Situation: A CEO is considering expanding market reach to include an additional specialty niche in the market currently served. He sees the opportunity to diversify the current offering, to make significant money, and to grow the company. The principal challenge is finding a person to build this capacity. How do you pursue a market expansion opportunity?

Advice from the CEOs:

  • Without a leader to build the new capacity, an individual who already knows both the technology and the market, it will be difficult to build the new capability.
    • Bring in a heavy hitter with a proven track record in the market to develop the new capability. Someone who can build a team to offer the same quality / delivery package that has been the source of the company’s success.
  • Once this individual has been identified and is onboard, gather top management and develop clarity on the company and its values – why the company is in its current as well as the new business and what the company does for itself and its clients.
    • From this exercise develop or update the values statement and a vision / mission statement.
    • Consider hiring a consultant with proven experience in the market to help develop the value statement, mission, and some of the strategic and planning capacity that the company has not yet developed on its own.
    • Communicate these openly and reinforce them frequently with staff. This will help them understand the company culture as well as the vision for the company. It will also help them to understand the decisions made to guide the company.
  • Is there another firm – or an independent consultant – with proven expertise in in the new field to work with the company on the proposals that are being submitted for the new market?

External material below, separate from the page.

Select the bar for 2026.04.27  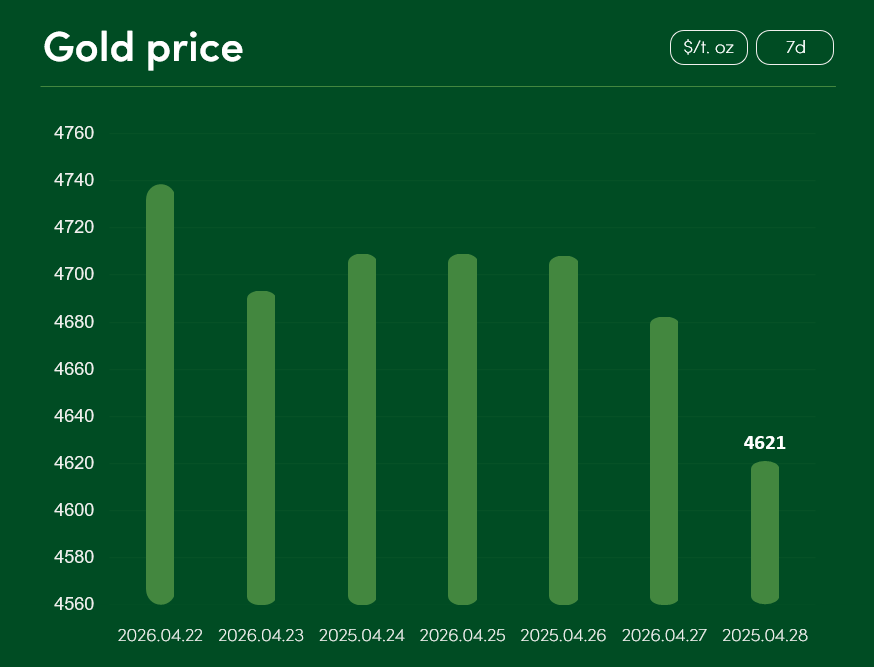click(x=664, y=461)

    • This will help to evaluate the market and to get a taste of what is involved in this work before making a major investment to support the new capability.
    • It will also speed the development of expertise to address the new opportunity. If it goes well, the company can consider either a deeper joint venture, hiring the consultant, developing its own capability with internal resources, or a combination of these options.
    • In the short term, this will impact cost and margin but will substantially reduce risk.